発病年齢は乳児から学童期が半数を占め、10代までに発病する方が69%を占め、ベーテルを訪れる方々のてんかんは、変わらずこどもの病気であることが示された。入院期間は、一週以下、つまり7泊8日のモニタリング入院者が半数を占め、ついで1月以上3ヶ月以下の入院は18%で、初回薬物導入による初期飽和を図る方々であった。元来難治に経過する患者の皆さまを包括的プログラムで支援してきたベーテルが、1月以下の入院主体のベーテルに様変わりしていた。計画的治療プログラム策定は、たかだか1週間の入院期間に強いられる現状となっている。
入院理由については、検査入院が48%、吟味入院が20%、緊急入院が32%であった。緊急入院は122名で、決して少なくない人数を占めた。緊急入院の理由は、発作によるものが多く、122名中70名であった。次に止まっていた発作の再発が29名で緊急入院者の41%を占めており、ベーテルには再発を見せて難治に経過している患者が多いことが分かる。

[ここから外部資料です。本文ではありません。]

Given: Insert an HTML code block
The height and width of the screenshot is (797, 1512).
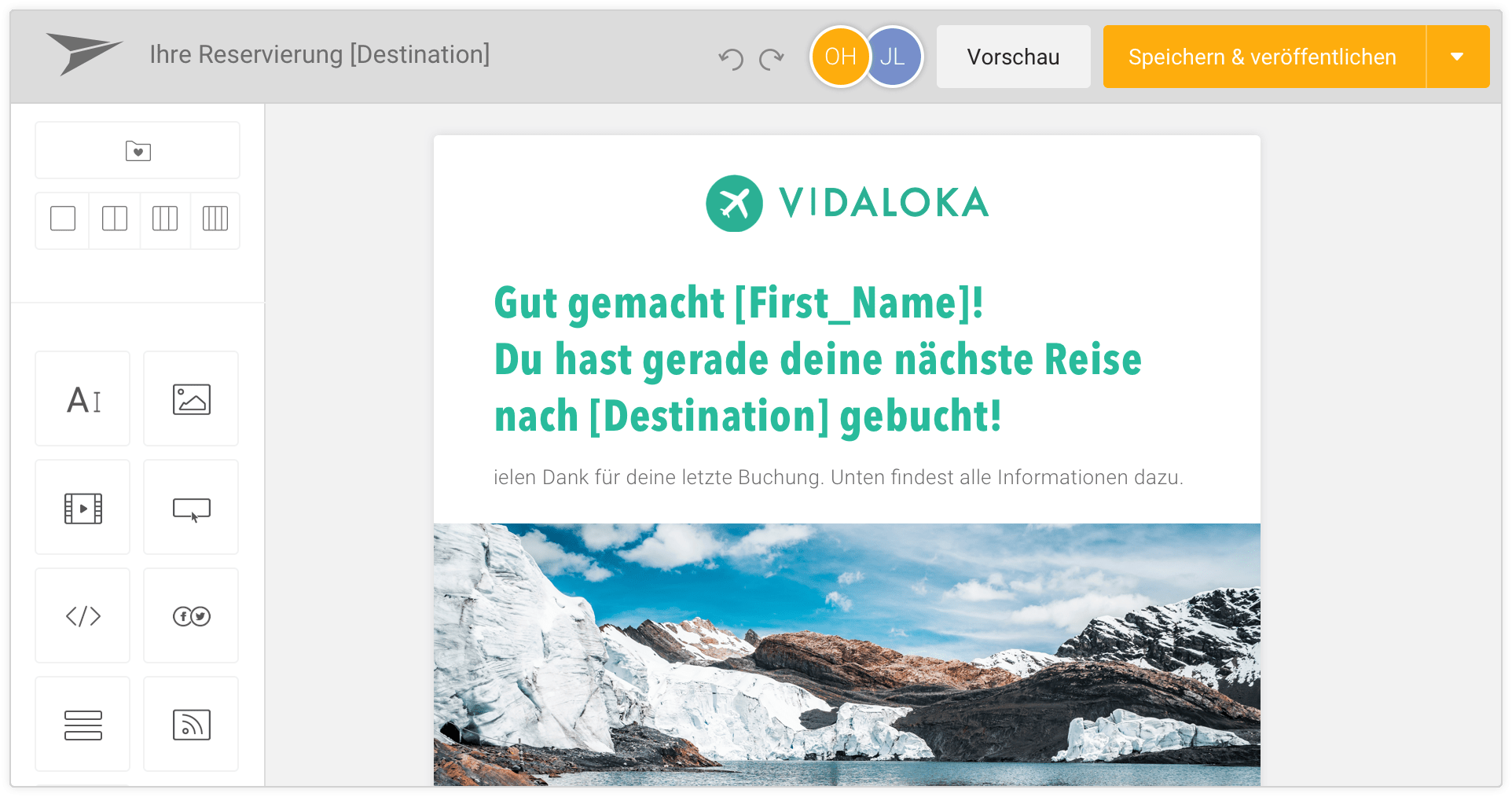Looking at the screenshot, I should pyautogui.click(x=83, y=615).
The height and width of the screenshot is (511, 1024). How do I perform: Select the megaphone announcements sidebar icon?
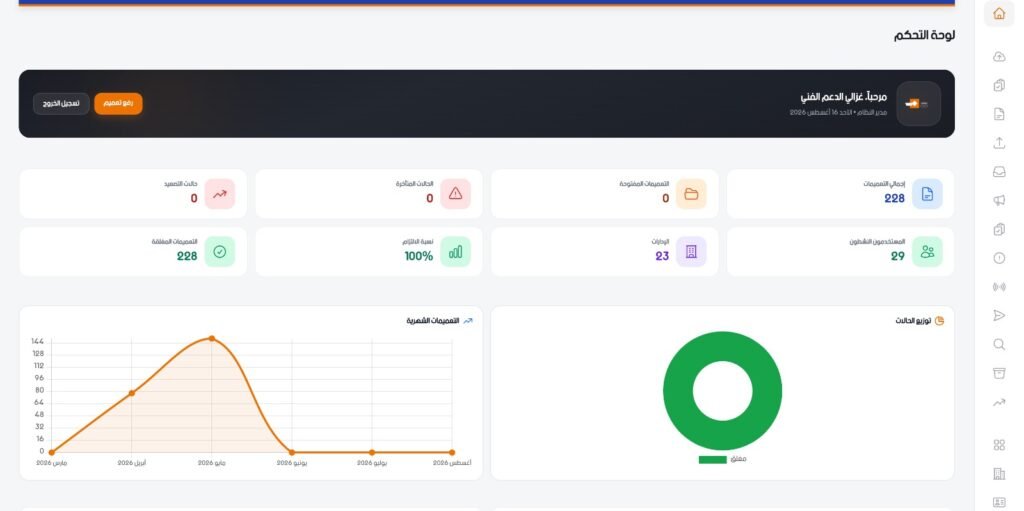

一方、総退院患者数382名のなかで発作以外に何らかの障害を重複している方は、201名53%おり、身体的障害を合併している人は72名16%、知的障害を合併している人は170名31%、精神障害を合併している人は121名24%、自閉症の診断がある人は52名14%であった。
41床の病棟には、短期の検査入院の方、てんかんに加え障害を重複し難治に経過している方など、年齢層もさまざまで、必要とされる看護は、幅広い知識や技術が必要とされる。
次に、調査対象となった皆さまを、未治療の方、治療が開始されている方、重複障害を抱えた方の3グループに分けて、更に詳細な調査報告がなされた。
未治療の状態で入院してきた方は86名総数中23%で、58%が10代までの発病である。現年齢構成では、86名では20代が最も多く、20名23%で、次に中学、高校生が17名20%であった。未治療者の最大の問題は、てんかんの内部診断を必要とすることであるが、入院期間からみると、1週以下の方が86名中の半数を占め、限られた時間の中でてんかんを診断あるいは除外診断を行う作業が強いられることが分かる。最も重要になるはずの診断作業と初期治療の開始の是非を問われるが、学校を休めない、休ませたくない、仕事を休めないなど、発作病としての病気よりも他の都合の理由が表に立つ。結果として、発作病は深刻に受け止められない方が多い印象となる。発作病の一大特徴である。再発発作で緊急入院となる例の更に詳細な検討が必要となる。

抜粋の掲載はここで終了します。